Rigby & Kingston – no order just and equitable after 23 year marriage and 2 children
In Rigby & Kingston (No. 4)  FamCA 501, the property pool was somewhere at least $7M. The Husband argued that various interests of the Wife in the Kingston group, which he said could be worth up to $100M, were part of the property pool. The Wife conceded that if her interests in the Kingston group equated to a proprietary one, her one third interest could be valued at up to $50M. The Court held that the interests of the wife in the trusts and entities, created for the purpose of distributing to her income and assets from her Father’s will, were not property as she had no absolute right to income/assets of the Trust.
Separately, the Wife argued that it was not just and equitable to alter the interests of the parties. The circumstances were that the parties were in a relationship/married for 23 years and had 2 adult children. The parties entered into a prenuptial agreement with respect to how their property interests ought to be arranged and that each party would retain their own separate property. That prenuptial agreement was not determinative as it was not a prenuptial agreement under the Family Law Act. During the relationship, the parties never shared bank accounts or joint assets. The parties maintained ledgers of their expenditure.
The financial contributions of the Wife greatly exceeded the Husband. The wife received substantial distributions from the trusts controlled and established by her father throughout the marriage as well as inheritances. The parties lived in a property acquired by the wife, funded by the wife, and the Husband made no financial contribution to those properties which she controlled exclusively. The Husband worked on those properties but was paid. The Husband was out of work for substantial periods of time and suffered alcoholism and obesity in the latter half of the marriage. Despite the Husband having more availability, the Husband’s non-financial contributions did not exceed that of the Wife who remained primary carer and homemaker for the children. The Husband conceded that in order to marry the wife her father required that he sign a BFA he had prepared as he wanted to protect his wealth from any of the spouse partners of his children her his will and he established a testamentary trust for this purpose.
The majority of the Wife’s wealth was derived from her inheritances and distributions from the Kingston group and a salary paid to her.
From 2007, the Wife gained advantage by distributing income to the husband and paying less tax which advantaged the husband as otherwise he would have been unable to pay living expenses.
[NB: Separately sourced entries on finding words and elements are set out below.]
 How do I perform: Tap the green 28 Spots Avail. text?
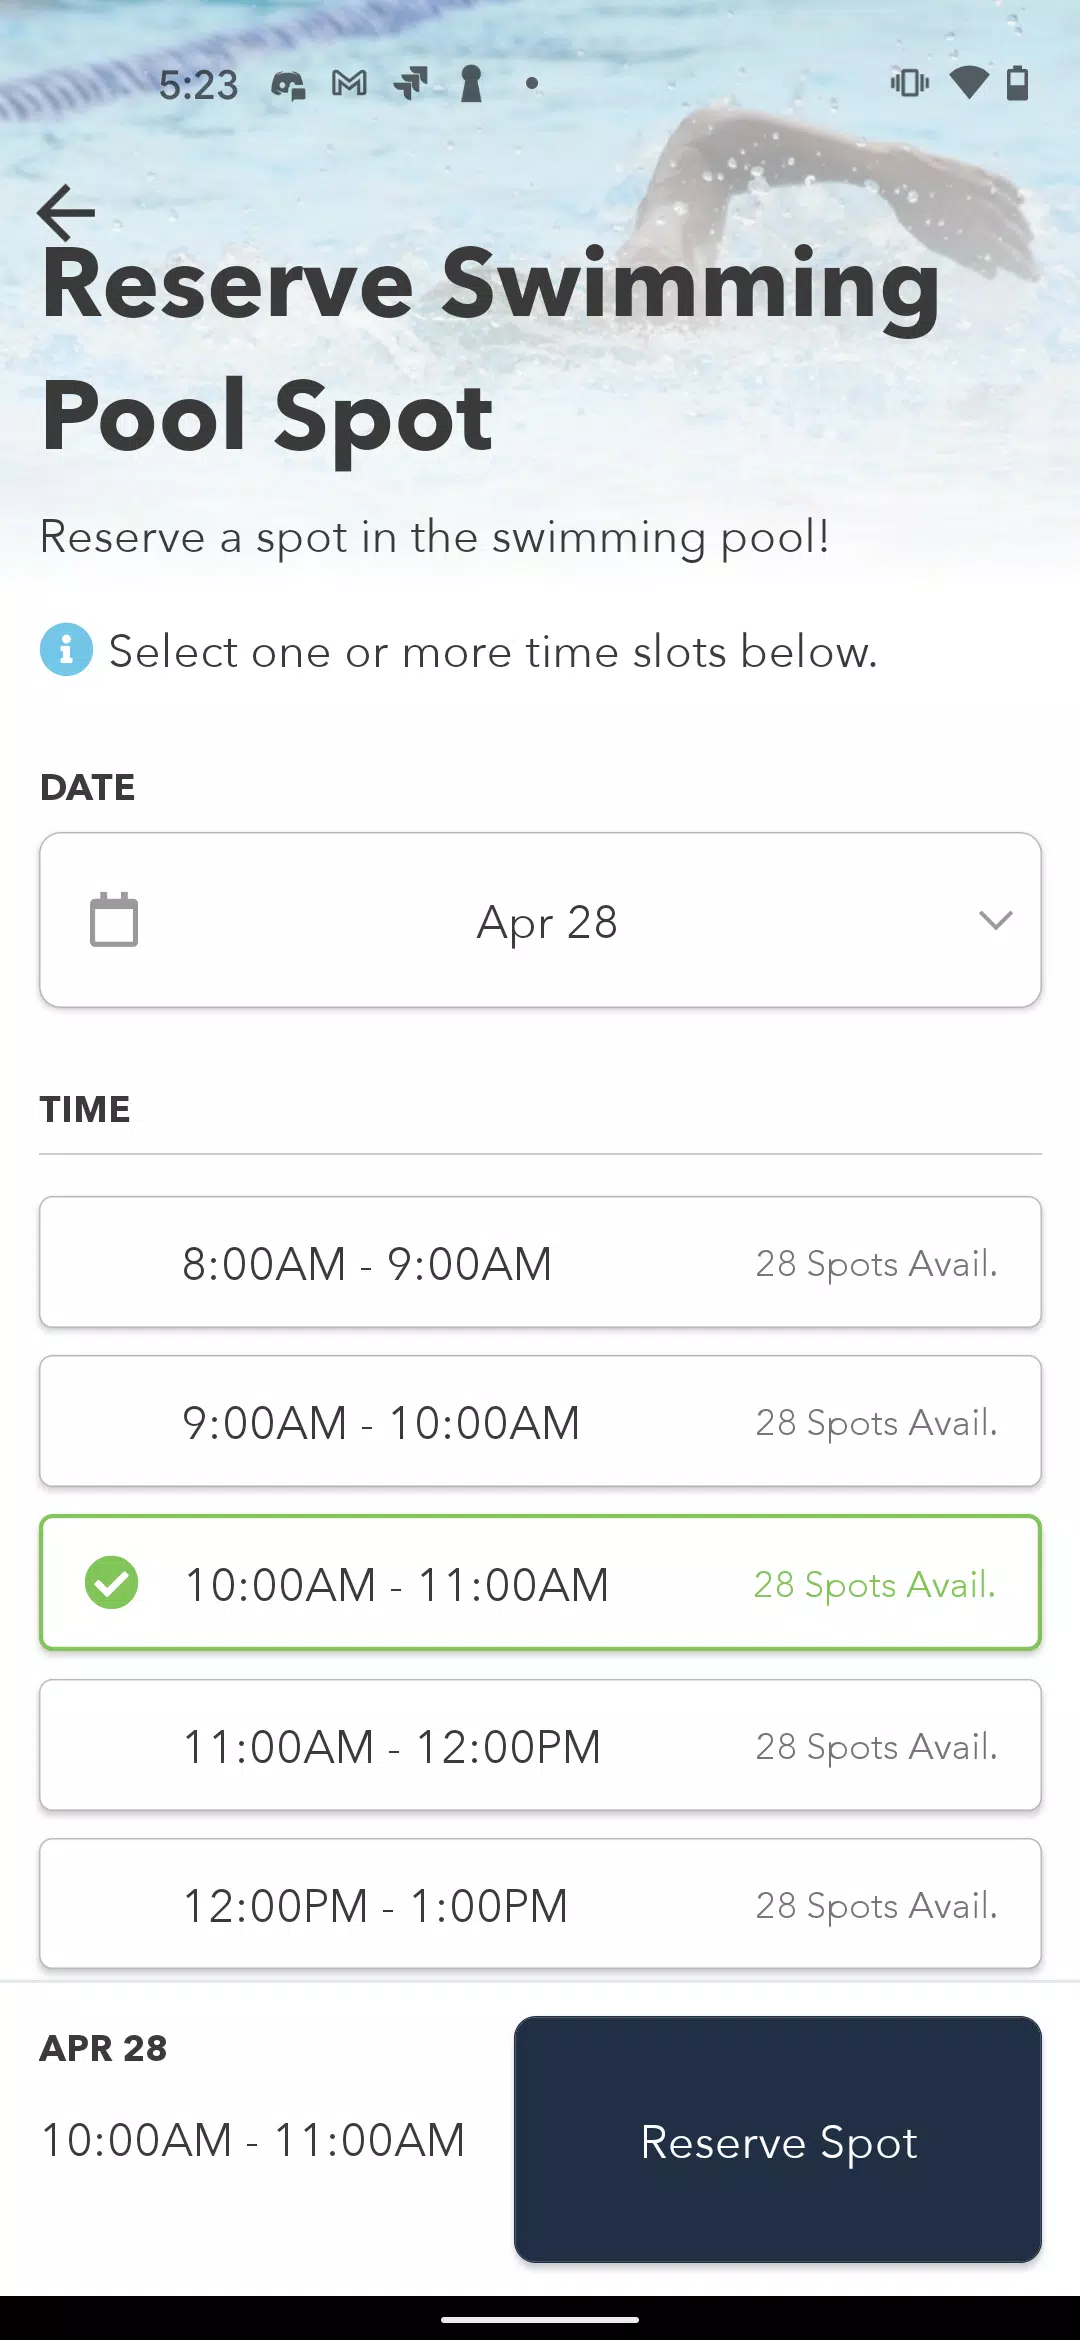click(875, 1585)
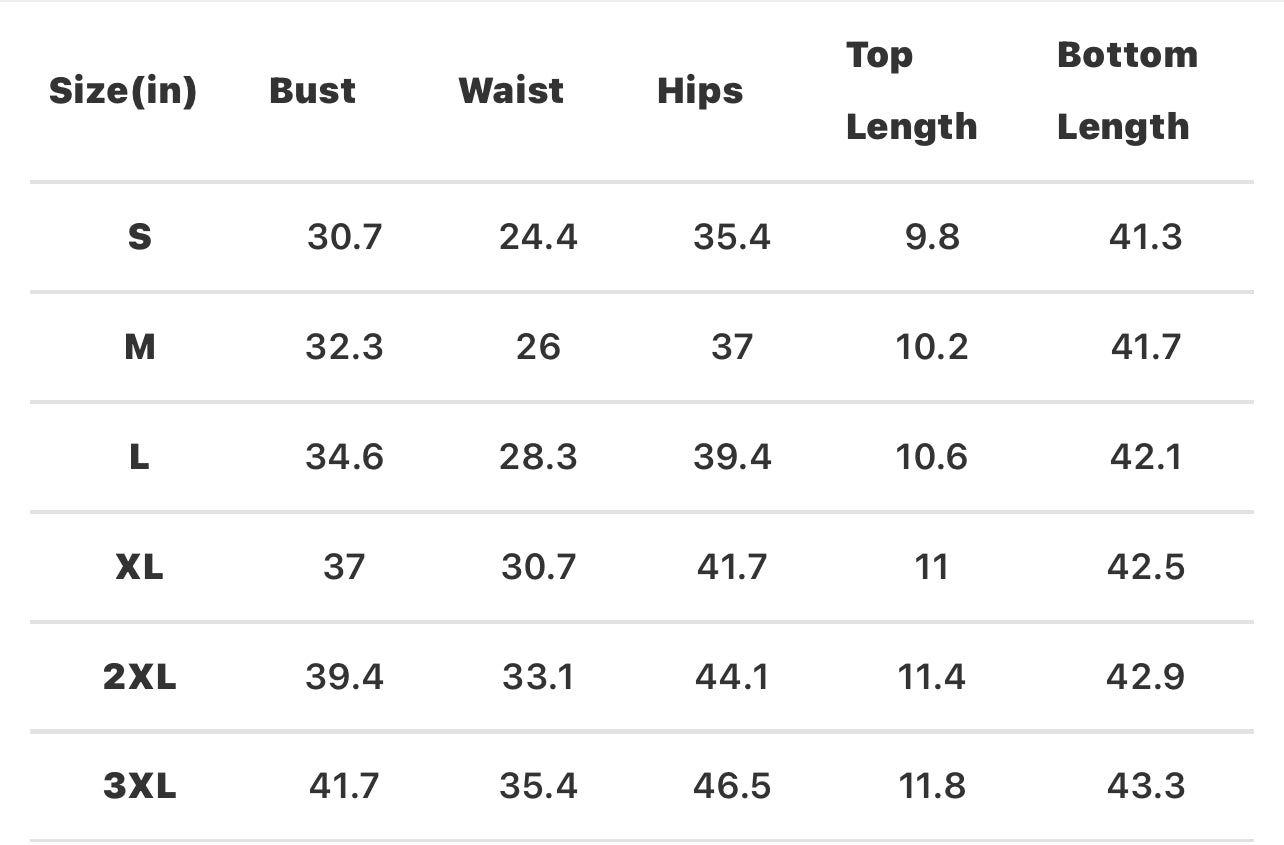Click the Bust column header

tap(312, 91)
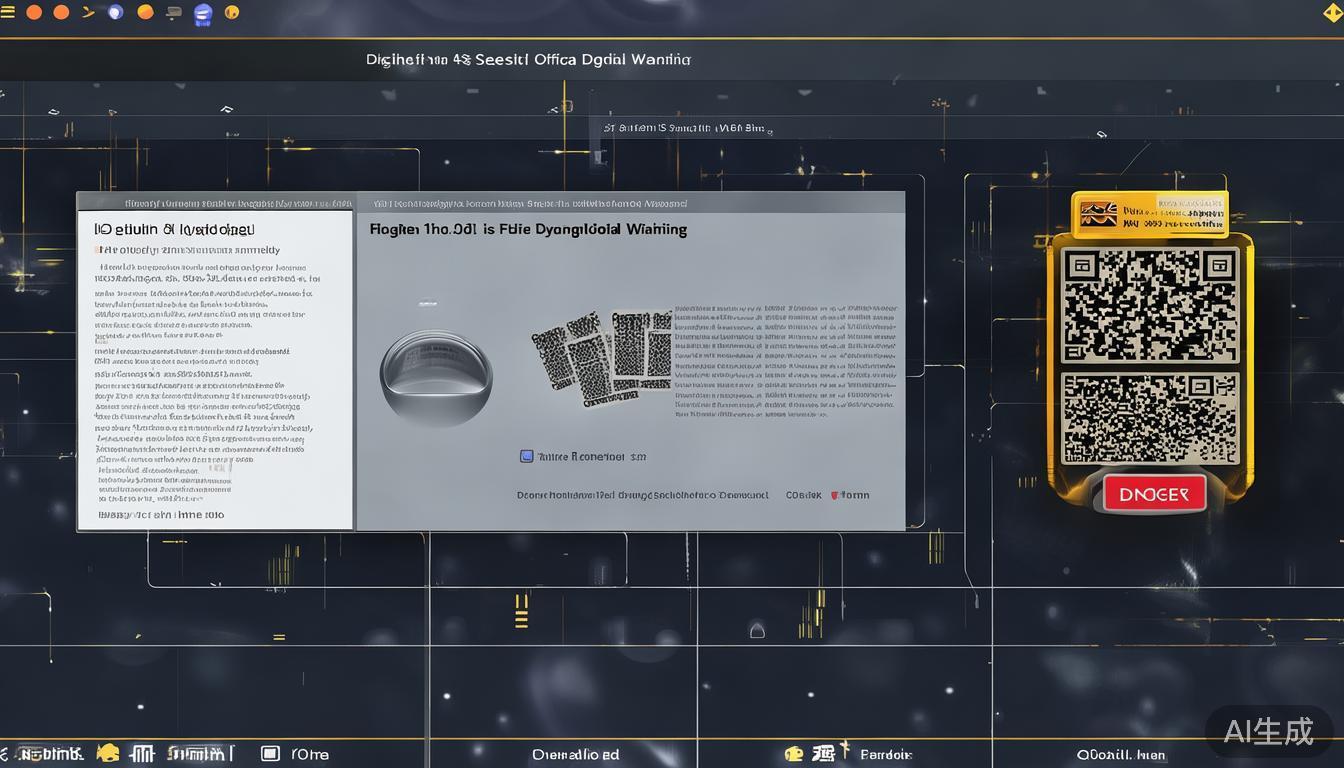Viewport: 1344px width, 768px height.
Task: Click the 'CO8dek' text button in dialog
Action: 803,495
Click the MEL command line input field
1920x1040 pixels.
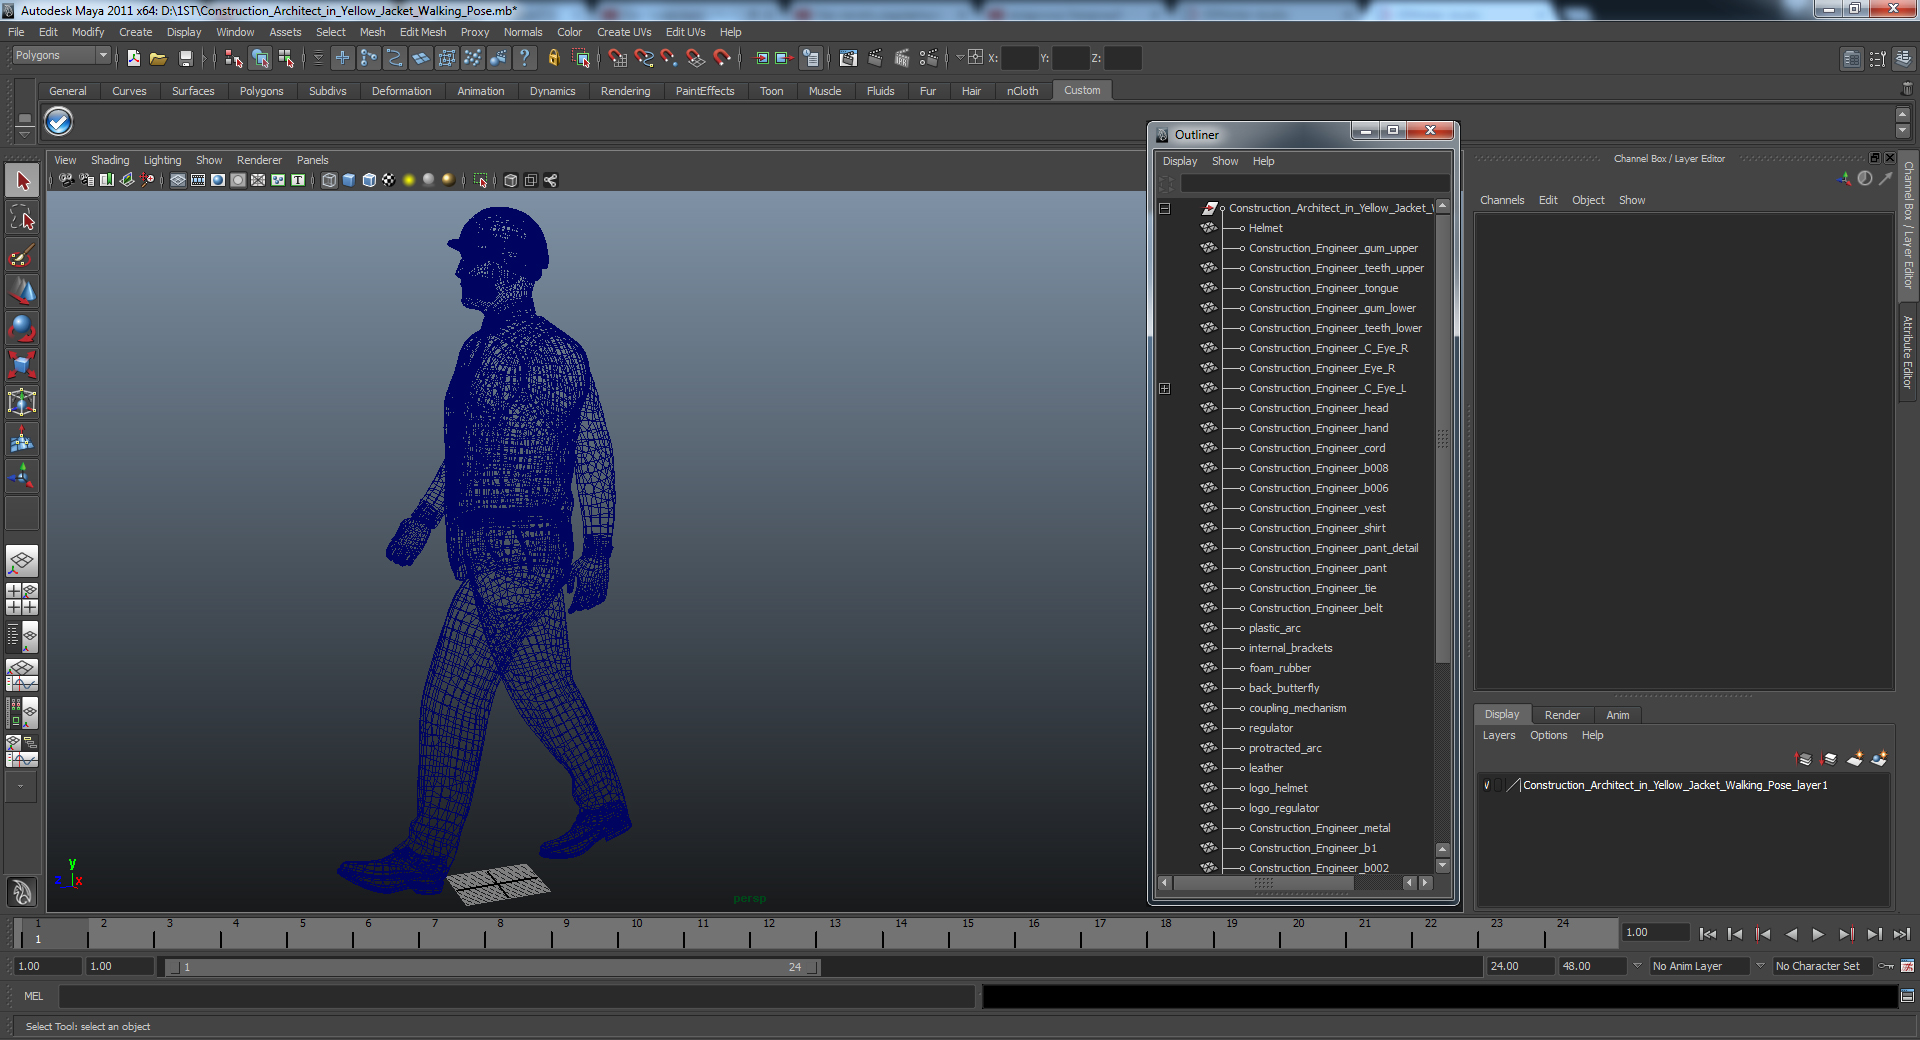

The court held that the only reason why it would be just and equitable to alter the interests of the parties would be because of section 75(2) factors, that being a clear disparity in the parties financial resources as the Wife owned substantial property and the Husband owned virtually nothing. The wife’s income also greatly exceeded the Husband. The Court held that to make an order solely on the ground of future needs factors would be to do what the High Court cautioned against in Stanford – to make an order only because of s79(4) factors (in this case – future needs). The Court held that if the Husband is unable to maintain himself then he has a right to claim spousal maintenance. The Court held that it was not just and equitable to make an order altering the interests of the parties in their property.